With construction overlapping the shoot, scenes on the TARDIS across all three specials were filmed at the end of the shooting period. Filming on the set began on 25 July 2022, with scenes from "The Star Beast". Due to failing health, Cribbins's role as Wilfred Mott was reduced, however, he was able to film one last appearance for the ending of "Wild Blue Yonder", his final performance before his death on 27 July 2022. An uncredited double stood in as Wilfred for "The Giggle", which featured usage of an archival audio recording of Cribbins from "The Poison Sky" (2008). Miriam Margolyes voice-recorded dialogue for the Meep at Bang Post Production in London on 17 October 2022.

A Children in Need special was produced on 18 April 2023 and directed by Jamie Donoughue. The six-part miniseries Tales of the TARDIS was recorded over six days at Bad Wolf Studios from 25 to 30 September 2023, directed by Joshua M.G. Thomas.

The production blocks for the 2023 specials were arranged as follows:

Block: Episode; Director; Writer; Producer
1: Special 1: "The Star Beast"; Rachel Talalay; Russell T Davies; Vicki Delow
2: Special 3: "The Giggle"; Chanya Button
3: Special 2: "Wild Blue Yonder"; Tom Kingsley
X: Minisode: "Destination: Skaro"; Jamie Donoughue; Vicki Delow Scott Handcock

===Visual effects===
Visual effects for "The Star Beast" were completed by Untold Studios. The VFX team contributed 330 shots for the episode, with the brief spanning "complex character work, CG environment builds and set extensions, massive battle scenes and highly complex FX sequences". In early stages, bringing the Meep to life served as a challenge for the production team, as they needed to examine all the technical aspects such as the Meep's height, fur colour, and how it should walk. Based on the comic strip drawings created by Dave Gibbons, Davies's script described the Meep as "a 2 ½ foot cream-coloured furry ferret", with "huge, soulful Puss-in-Boots eyes, two long, furry ears sleeked back, the snout extending down into a sad little mouth". Executive producer Phil Collinson said "the idea that [the Meep] would be an entirely CGI creation just didn't feel right". Ultimately, the team settled on a blend of prosthetics and CGI; a practical, animatronic costume was created by Millennium FX for the shoot, with digital effects added in post-production. Actress and martial artist Cecily Fay performed movement inside the costume, with puppeteers operating the eyes and ears. In post-production, Untold Studios delivered "both a full CG approach for some shots and an augmented 2D approach to an actor in a costume for other shots". After the Meep turns evil, Untold used "a CG digital replica of the character", which included "fully simulated muscle/fat and hair systems", allowing them to increase "the emotional range" of the Meep. This also allowed them to achieve effects such as "pupil dilation, articulated finger and toe movement". After the Meep's dialogue was recorded, the animation team used parts of Margolyes's facial performance to insert into the CG replica, to achieve the "more expressive" shots, which is harder to achieve with a practical costume.
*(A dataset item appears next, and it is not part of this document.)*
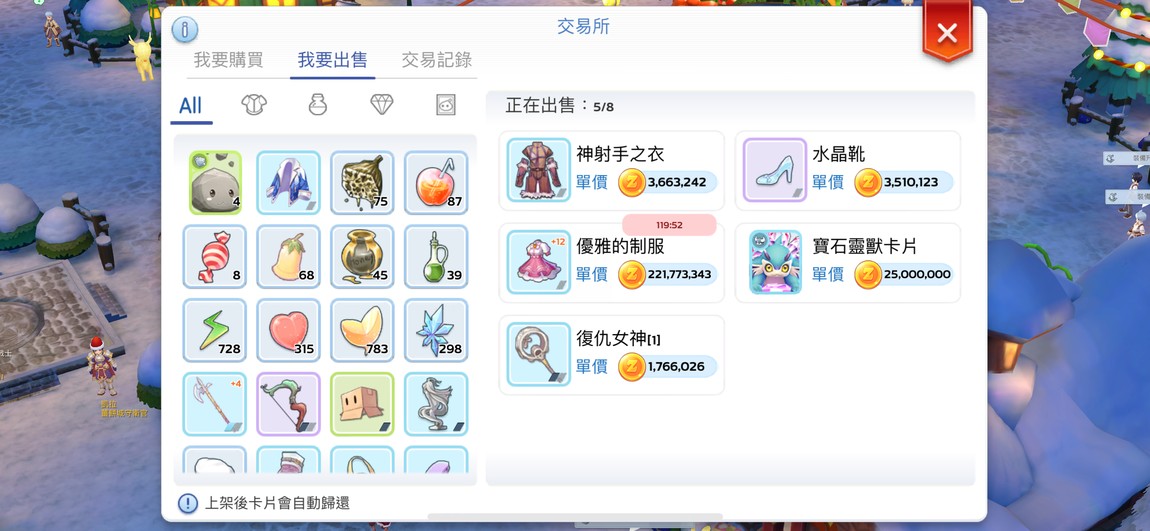Screen dimensions: 1150x531
Task: Select the cardboard box head item
Action: coord(362,404)
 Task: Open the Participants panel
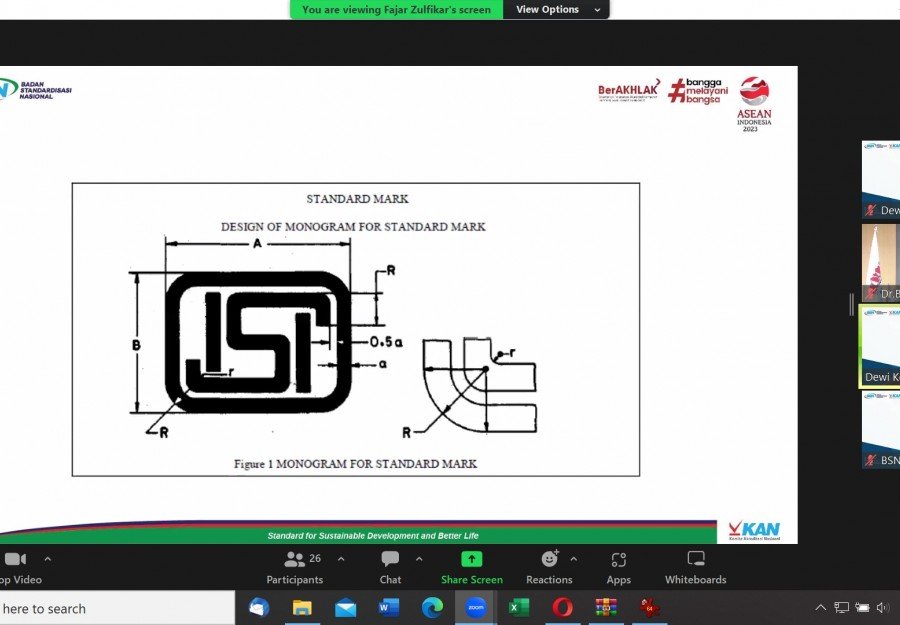[294, 566]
Painting Practice, a design studio that had worked previously on His Dark Materials and Black Mirror, completed world-building and visual development on all three specials, starting with "The Star Beast"; which required "VFX asset creation, set extensions and previsualisation" of the Meep's flight deck and its escape pod, as well as the "fiery 'London Cracking' phenomenon" when the city is being destroyed. The company also helped create "graphic language" for the 3D screens animated by the Doctor's sonic screwdriver.
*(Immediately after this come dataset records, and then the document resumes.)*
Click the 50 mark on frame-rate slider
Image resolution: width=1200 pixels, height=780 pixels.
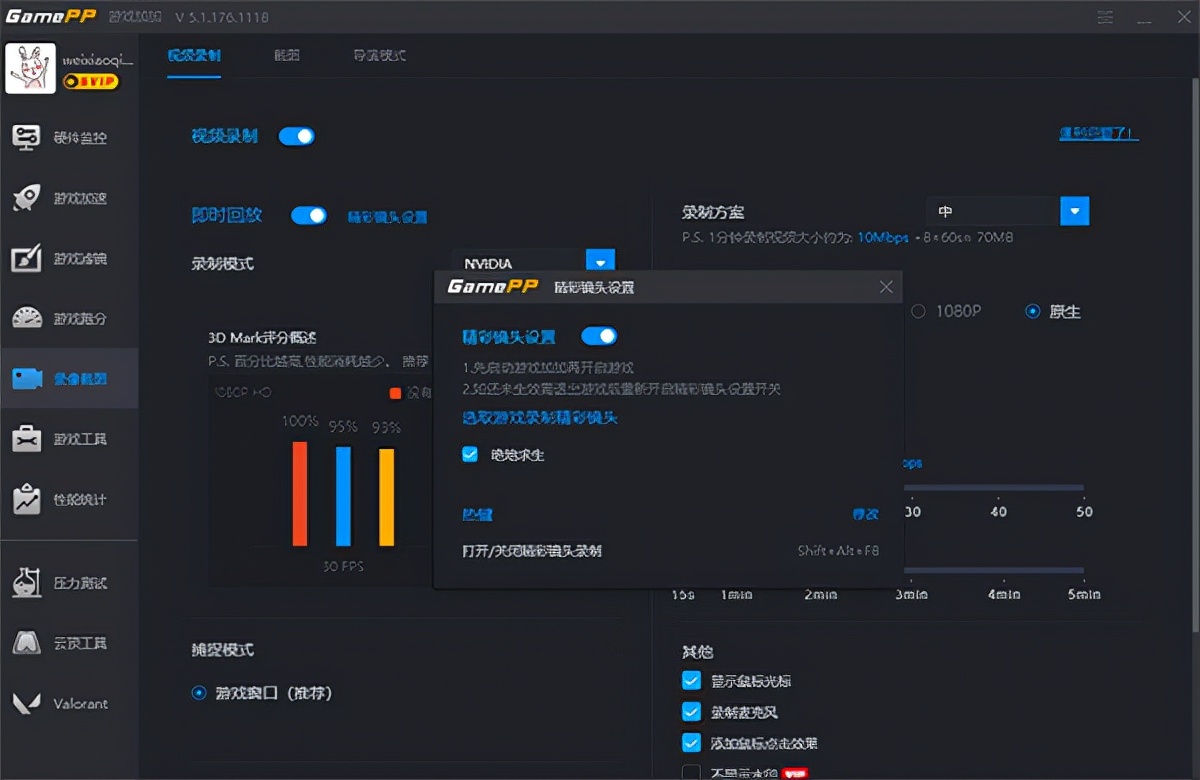[1084, 511]
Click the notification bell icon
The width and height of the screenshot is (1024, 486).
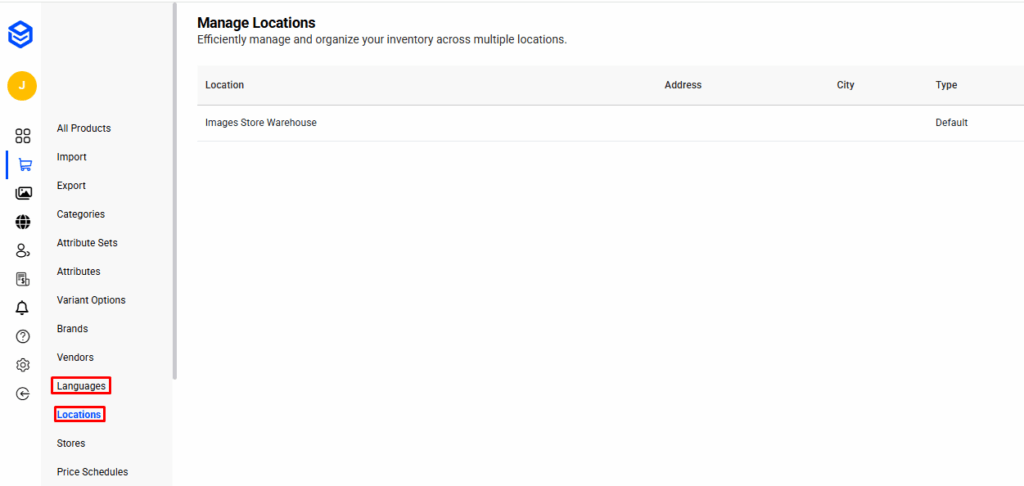click(23, 308)
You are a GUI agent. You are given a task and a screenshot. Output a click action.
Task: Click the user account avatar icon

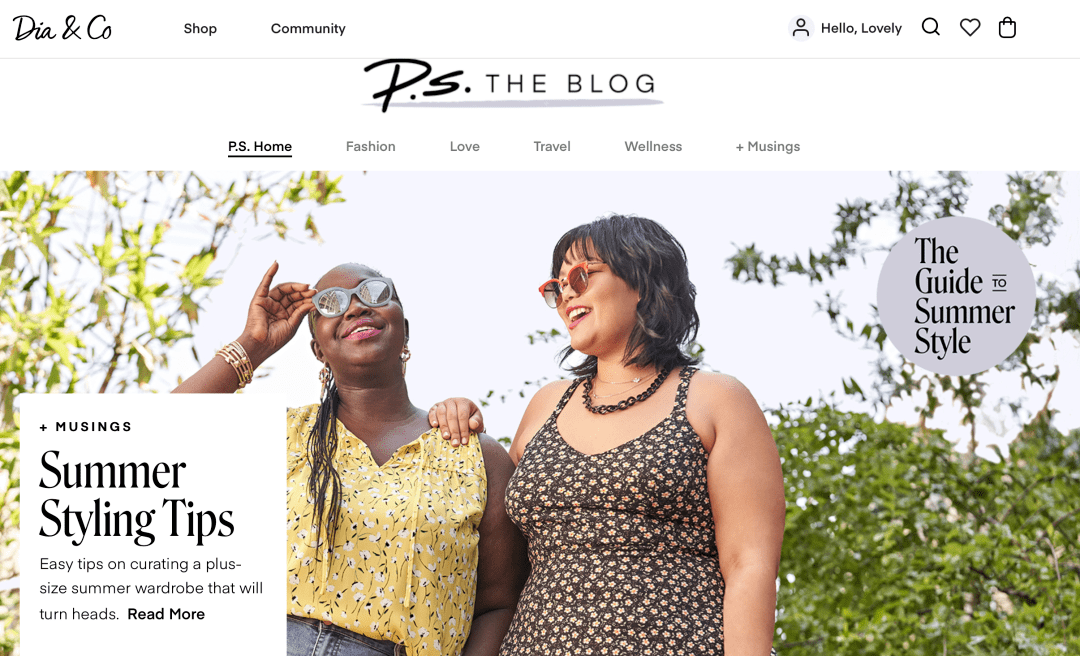[801, 28]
Prior to production of "Wild Blue Yonder", Dan May, VFX supervisor and co-founder of Painting Practice, worked with production designer Phil Sims and the special's director Tom Kingsley to "design and build the infinite Ghostship corridor scenes", using the software Unreal Engine. This was then handed to the VFX company Realtime, which developed a "digital asset" for production. This meant that using the virtual software Mo-Sys, a "physical green screen shoot" could be conducted with in-camera CGI footage, used for "on set camera tracking" and creating "instant post vis and a guide for the actor". Kingsley said that they kept "testing out different versions of big action sequences during the writing process – so we could rewrite the script to match the animatic", adding that "the concept art was to such a high standard, that the challenge was really to try and make the episode look as good as the concept art". In post-production, Realtime were tasked with creating "a corresponding high detail version" of the original asset used in the shoot for the "final background renders", removing static lighting, adjusting the textures, and animating the walls and buttresses. Nearly every shot in the episode had an element of CGI.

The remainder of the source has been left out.